Interleukin (IL)-32, encoded by the IL-32 gene, is a crucial constituent of the autophagy pathway and is involved in the regulation of Mycobacterium tuberculosis (M.tb) infection, a major global health challenge. This study aimed to examine the potential association between IL-32 polymorphisms and susceptibility to Tuberculosis(TB), highlighting the significance of genetic factors in TB risk.

DESIGN

Sequence analysis of IL-32 was conducted in 570 individuals diagnosed with pulmonary tuberculosis (PTB), 363 individuals diagnosed with extrapulmonary tuberculosis (EPTB), and 604 healthy controls from the Chinese Han population, representing a broad spectrum of TB manifestations. Five single nucleotide polymorphisms(SNPs) were selected for analysis based on their potential impact on IL-32 function and TB susceptibility.

RESULTS

The study revealed that the polymorphism rs12934561C allele exhibits a positive correlation with elevated susceptibility to PTB (P = 0.003, OR (95%CI) = 1.28 (1.09-1.51)), highlighting its potential role as a biomarker for PTB risk. A noteworthy relationship was observed between the rs12934561 TT genotype and the decreased likelihood of PTB, further underscoring the complexity of IL-32's role in PTB susceptibility. Moreover, it was found that protective haplotypes for PTB are TCAAC (P = 0.001, OR (95%CI) = 0.75 (0.62-0.90)) and TCGTT (P = 0.002, OR (95%CI) = 0.47 (0.29-0.77)) may be present in IL-32; Conversely, the potential risk haplotypes for PTB are CCGAA (P = 0.007, OR (95%CI) = 1.29 (1.07-1.55)) and TCATT (P = 0.033, OR (95%CI) = 1.30 (1.02-1.66)), indicating genetic variations that increase PTB susceptibility.

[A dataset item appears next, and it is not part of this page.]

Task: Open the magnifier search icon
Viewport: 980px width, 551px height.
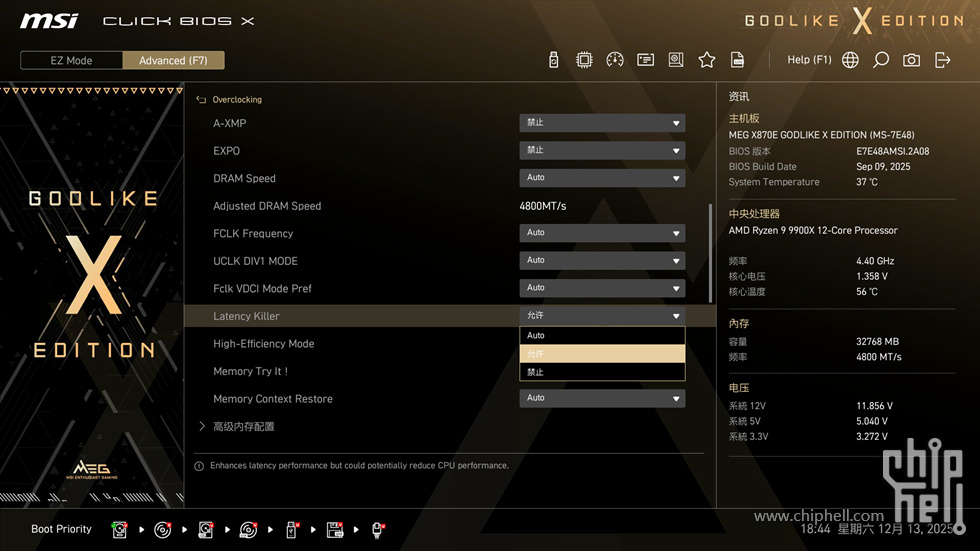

In contrast, neither allelic nor genotypic associations were statistically significant among EPTB cases, highlighting the distinct genetic influences on the different forms of TB.

CONCLUSION

In this study, we discovered that polymorphisms in IL-32 are significantly associated with increased susceptibility to pulmonary TB. This finding underscores the crucial role of genetic variation in the development of TB and provides a potential avenue for targeted interventions.